*DIRECTIONS*
Count the lines in the records below that contain the string "computer". Reply with the number only.

*RECORDS FOR THIS TASK*
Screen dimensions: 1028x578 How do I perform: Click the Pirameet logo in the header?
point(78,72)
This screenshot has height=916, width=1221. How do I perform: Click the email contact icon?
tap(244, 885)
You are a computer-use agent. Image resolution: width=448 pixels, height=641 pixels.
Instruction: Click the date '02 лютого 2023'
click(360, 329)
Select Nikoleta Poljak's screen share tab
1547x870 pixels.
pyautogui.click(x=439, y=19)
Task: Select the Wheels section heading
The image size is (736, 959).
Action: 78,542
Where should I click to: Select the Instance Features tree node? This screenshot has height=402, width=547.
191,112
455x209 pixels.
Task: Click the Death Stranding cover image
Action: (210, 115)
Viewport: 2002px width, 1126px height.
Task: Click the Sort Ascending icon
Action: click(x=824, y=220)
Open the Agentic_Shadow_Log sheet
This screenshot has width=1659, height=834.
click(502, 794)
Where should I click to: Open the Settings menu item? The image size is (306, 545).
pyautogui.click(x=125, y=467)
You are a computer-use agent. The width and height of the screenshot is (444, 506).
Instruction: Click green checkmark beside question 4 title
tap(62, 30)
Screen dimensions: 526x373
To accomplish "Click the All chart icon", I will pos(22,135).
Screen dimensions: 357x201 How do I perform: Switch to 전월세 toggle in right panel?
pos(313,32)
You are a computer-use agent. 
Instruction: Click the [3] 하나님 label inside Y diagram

*CORRECT OUTPUT*
3